The records: Begin

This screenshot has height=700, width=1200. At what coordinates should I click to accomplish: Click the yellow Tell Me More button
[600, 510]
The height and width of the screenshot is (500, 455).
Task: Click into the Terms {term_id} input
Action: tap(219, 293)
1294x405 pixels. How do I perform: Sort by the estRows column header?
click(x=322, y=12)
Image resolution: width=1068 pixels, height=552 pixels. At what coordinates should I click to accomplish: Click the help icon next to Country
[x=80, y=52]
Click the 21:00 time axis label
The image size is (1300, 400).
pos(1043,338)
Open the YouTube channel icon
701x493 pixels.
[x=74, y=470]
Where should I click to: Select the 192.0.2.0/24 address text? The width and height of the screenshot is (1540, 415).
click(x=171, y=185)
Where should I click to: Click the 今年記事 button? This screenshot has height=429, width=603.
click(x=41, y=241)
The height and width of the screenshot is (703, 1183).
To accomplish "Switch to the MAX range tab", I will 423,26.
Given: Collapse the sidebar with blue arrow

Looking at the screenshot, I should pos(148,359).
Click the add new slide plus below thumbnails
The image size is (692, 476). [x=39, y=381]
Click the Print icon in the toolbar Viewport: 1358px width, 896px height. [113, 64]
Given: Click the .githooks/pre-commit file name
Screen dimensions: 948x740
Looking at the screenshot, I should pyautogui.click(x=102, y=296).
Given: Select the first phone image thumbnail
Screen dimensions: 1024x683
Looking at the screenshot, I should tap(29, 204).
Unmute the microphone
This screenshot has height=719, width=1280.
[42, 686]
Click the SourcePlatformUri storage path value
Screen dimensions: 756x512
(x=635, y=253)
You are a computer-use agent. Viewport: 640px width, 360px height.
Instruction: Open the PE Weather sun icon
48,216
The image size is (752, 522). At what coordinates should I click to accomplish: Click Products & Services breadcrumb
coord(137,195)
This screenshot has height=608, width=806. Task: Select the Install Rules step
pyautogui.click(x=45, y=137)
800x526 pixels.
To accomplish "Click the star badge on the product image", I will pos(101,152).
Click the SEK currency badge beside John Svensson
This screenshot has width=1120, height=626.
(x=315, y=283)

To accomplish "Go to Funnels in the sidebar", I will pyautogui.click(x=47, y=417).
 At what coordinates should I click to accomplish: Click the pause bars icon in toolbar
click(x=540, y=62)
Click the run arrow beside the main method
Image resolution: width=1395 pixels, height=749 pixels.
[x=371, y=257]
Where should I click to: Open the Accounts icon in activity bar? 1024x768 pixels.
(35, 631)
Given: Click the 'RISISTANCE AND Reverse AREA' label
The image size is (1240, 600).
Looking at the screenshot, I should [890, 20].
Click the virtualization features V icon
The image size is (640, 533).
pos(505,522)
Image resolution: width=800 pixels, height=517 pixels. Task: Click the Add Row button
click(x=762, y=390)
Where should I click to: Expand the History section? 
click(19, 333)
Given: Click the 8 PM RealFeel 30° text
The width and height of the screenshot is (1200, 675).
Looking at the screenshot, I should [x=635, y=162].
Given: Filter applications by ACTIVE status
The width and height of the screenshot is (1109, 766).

The records: End

(About this exercise): In the records above, how many lines contain the string "Viewport"? Reply with the number only.

(Answer below): 2